Assessing Cavium's ThunderX2: The Arm Server Dream Realized At Last
by Johan De Gelas on May 23, 2018 9:00 AM EST- Posted in
- CPUs
- Arm
- Enterprise
- SoCs
- Enterprise CPUs
- ARMv8
- Cavium
- ThunderX
- ThunderX2
Java Performance
The SPECjbb 2015 benchmark has "a usage model based on a world-wide supermarket company with an IT infrastructure that handles a mix of point-of-sale requests, online purchases, and data-mining operations." It uses the latest Java 7 features and makes use of XML, compressed communication, and messaging with security.
Note that we upgraded from SPECjbb version 1.0 to 1.01.
We tested SPECjbb with four groups of transaction injectors and backends. The reason why we use the "Multi JVM" test is that it is more realistic: multiple VMs on a server is a very common practice, especially on these 100+ threads servers. The Java version was OpenJDK 1.8.0_161.
Each time we publish SPECjbb numbers, several people tell us that our numbers are too low.
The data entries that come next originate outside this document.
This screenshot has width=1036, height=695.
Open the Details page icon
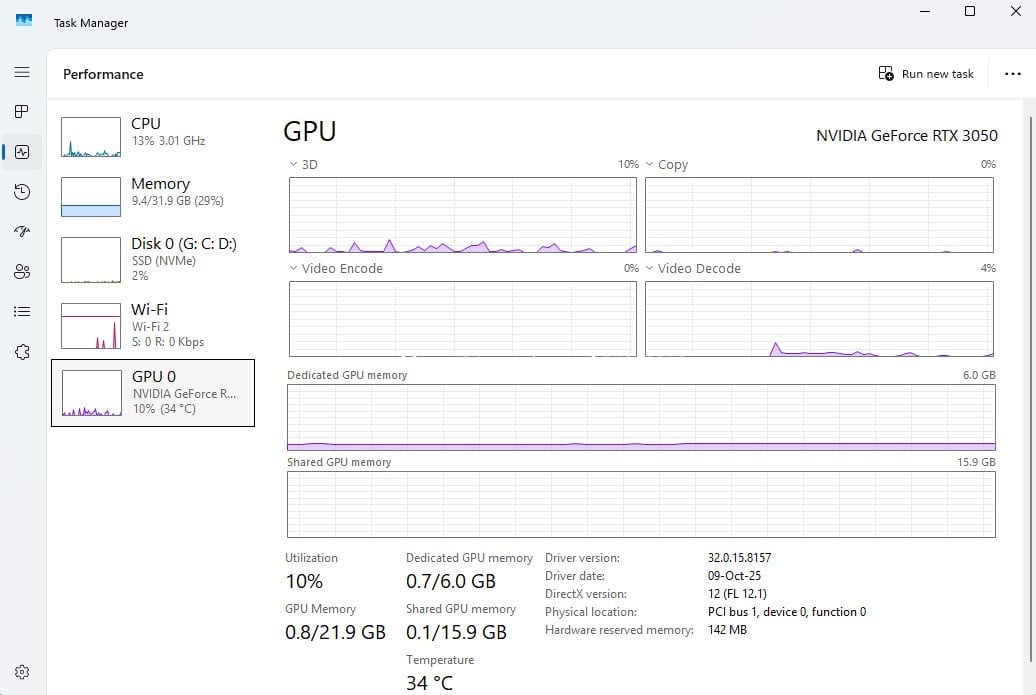coord(22,312)
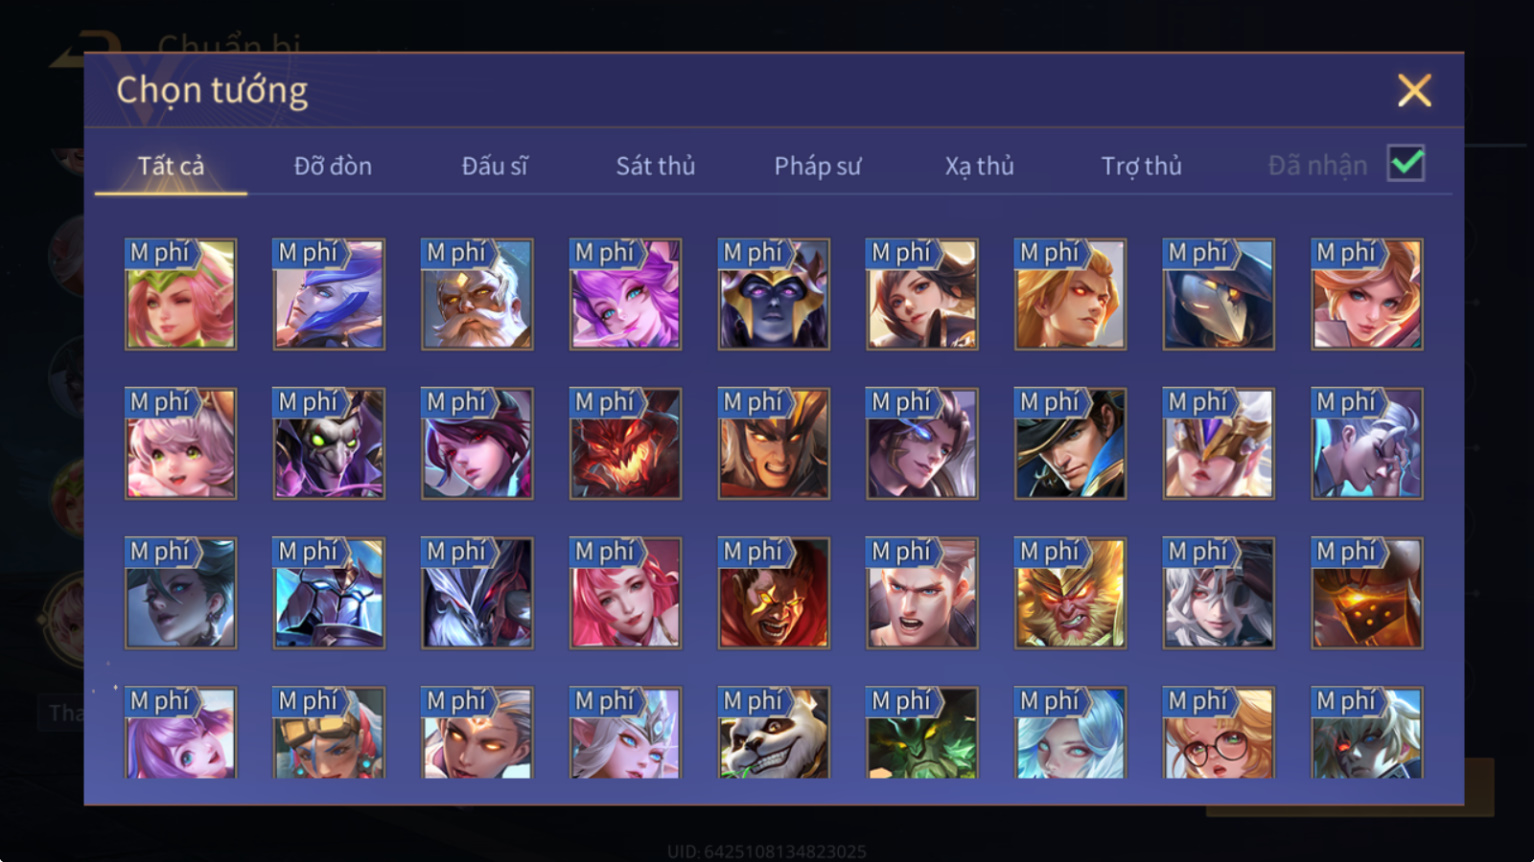Filter heroes by Sát thủ tab

click(655, 166)
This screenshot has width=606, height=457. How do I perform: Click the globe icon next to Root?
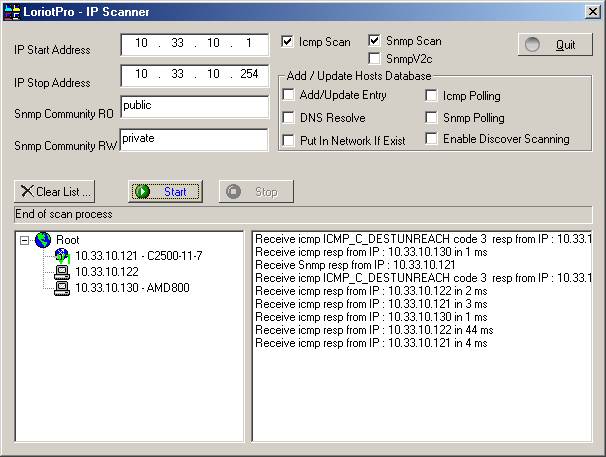pos(43,240)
So we decided to spend a bit more time and attention on the various settings.
However, it is important to understand that the SPECJbb numbers published by the hardware vendors are achieved with the following settings, which are hardly suitable for a production environment:
- Fiddling around with kernel settings like the timings of the task scheduler, page cache flushing
- Disabling energy saving features, manually setting c-state behavior
- Setting the fans at maximum speed, thus wasting a lot of energy for a few extra performance points
- Disabling RAS features (like memory scrub)
- Using a massive amount of Java tuning parameters. That is unrealistic because it means that every time an application is run on a different machine (which happens quite a bit in a cloud environment) expensive professionals have to revise these settings, which may potentially cause the application to halt on a different machine.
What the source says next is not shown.